O termo “dezembrite” até parece brincadeira, mas você sabia que ele existe? Apesar de não ser considerado uma doença, é uma síndrome que você precisa ficar de olho neste final de ano. Nos 31 dias de dezembro a correria e falta de tempo podem desencadear ansiedade, estresse e irritabilidades, afetando a saúde física e mental da família.
A autocobrança por não alcançar metas e desejos, que em muitos casos são inatingíveis, afetam diretamente na confiança e autoestima.
Como a “dezembrite” pode prejudicar a saúde?
“A dezembrite pode tanto prejudicar como piorar os problemas de saúde. Nosso corpo é extremamente sensível ao que a gente vive, então em um momento de ansiedade, angústia e frustração estimula a liberação na nossa corrente sanguínea de hormônios de estresse como, a adrenalina e o cortisol, que podem interferir diretamente em qualquer sistema do corpo, no quadro de qualquer doença”, explica a psiquiatra Dra. Maria Fernanda Caliani.
No fim de ano, até mesmo o coração pode ser afetado.
“Ele aumenta a frequência cardíaca, pressão arterial e isso favorece infartos. Então não é só o estresse de fim de ano que pode prejudicar a nossa saúde, nessa época da ‘dezembrite’ o estômago também sofre muitos excessos, já que as ceias são cheias de alimentos pesados”.
Xô, estresse!
Nesse período, o principal conselho é descansar e, principalmente, cuidar da saúde.
“Precisamos cuidar da alimentação, do sono, praticar atividades físicas, priorizar organização e planejamento, viver o presente e controlar a respiração”.
Por conta de todas as preocupações,
“vivemos tão no automático, que não prestamos atenção no que estamos fazendo, falando, comendo. E uma maneira de estar presente é meditar, ter um hobbie, que ajudam a focar e parar de pensar no que deveria ter sido e não foi, e possibilidades do futuro”.
Um outro olhar
Para lidar com a sensação de frustração, é preciso encarar as situações com outros olhos:
“Apesar dela remeter a sensação de fracasso, é importante encarar a frustração como uma possibilidade de crescimento. Então é importante a aceitação de que não vamos ter o controle de tudo e tudo bem! Então diminua o seu nível de cobranças consigo mesmo, foque no que você é capaz de dar conta e tente não se culpar por aquilo que você deixou de fazer”.
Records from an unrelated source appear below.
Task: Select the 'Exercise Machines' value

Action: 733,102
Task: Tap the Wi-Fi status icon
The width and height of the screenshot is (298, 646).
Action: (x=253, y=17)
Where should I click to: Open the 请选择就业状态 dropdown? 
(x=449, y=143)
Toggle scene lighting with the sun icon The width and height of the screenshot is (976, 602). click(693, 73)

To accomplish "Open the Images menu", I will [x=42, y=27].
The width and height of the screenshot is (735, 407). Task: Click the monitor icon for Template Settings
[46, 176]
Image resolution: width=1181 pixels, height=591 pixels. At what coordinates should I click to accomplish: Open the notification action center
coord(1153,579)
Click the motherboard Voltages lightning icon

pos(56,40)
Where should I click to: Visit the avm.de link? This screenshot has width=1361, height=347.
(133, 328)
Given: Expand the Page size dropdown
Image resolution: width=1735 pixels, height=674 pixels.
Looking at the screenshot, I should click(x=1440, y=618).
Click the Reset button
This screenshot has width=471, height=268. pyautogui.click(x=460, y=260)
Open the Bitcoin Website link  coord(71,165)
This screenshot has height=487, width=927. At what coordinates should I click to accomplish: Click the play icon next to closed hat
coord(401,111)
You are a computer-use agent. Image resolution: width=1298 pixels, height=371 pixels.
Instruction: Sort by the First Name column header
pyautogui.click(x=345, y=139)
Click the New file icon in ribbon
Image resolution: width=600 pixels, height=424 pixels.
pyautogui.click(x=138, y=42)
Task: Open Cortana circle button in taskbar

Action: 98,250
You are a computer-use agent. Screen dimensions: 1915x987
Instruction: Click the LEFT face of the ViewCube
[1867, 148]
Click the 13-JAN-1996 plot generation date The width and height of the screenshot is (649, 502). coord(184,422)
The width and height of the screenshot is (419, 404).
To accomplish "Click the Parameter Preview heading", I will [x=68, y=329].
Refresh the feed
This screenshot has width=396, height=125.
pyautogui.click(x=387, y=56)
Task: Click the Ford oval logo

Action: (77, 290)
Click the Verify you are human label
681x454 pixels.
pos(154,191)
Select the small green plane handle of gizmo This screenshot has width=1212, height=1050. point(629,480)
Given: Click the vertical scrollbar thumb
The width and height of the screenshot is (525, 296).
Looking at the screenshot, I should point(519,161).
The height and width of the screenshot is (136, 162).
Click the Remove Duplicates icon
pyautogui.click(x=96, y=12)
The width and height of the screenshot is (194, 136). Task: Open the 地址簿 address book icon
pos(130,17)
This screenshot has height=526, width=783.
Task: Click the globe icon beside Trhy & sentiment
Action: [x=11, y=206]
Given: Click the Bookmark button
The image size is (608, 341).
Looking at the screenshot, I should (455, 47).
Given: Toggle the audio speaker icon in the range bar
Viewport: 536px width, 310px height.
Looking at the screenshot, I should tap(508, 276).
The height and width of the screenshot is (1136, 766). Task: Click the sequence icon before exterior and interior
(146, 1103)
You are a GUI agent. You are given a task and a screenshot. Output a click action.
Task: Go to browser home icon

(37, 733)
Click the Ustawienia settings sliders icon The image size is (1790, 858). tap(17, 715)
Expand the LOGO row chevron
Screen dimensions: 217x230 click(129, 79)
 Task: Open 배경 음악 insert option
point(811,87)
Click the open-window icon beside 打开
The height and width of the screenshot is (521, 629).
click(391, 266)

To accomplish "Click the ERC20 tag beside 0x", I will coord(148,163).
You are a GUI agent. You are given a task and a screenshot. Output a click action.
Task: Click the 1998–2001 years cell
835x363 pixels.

O estresse e a ansiedade também pode ser passado para os filhos. A psiquiatra comentar que os pais são como “os pilotos de avião das nossas famílias”. Portanto, é essencial entendermos os nossos pensamentos primeiro, para depois ajudarmos os nossos filhos.
“É importante refletirmos sobre o nosso próprio comportamento para corrigir o que está errado e não interferir negativamente no desenvolvimento dos filhos”, conclui.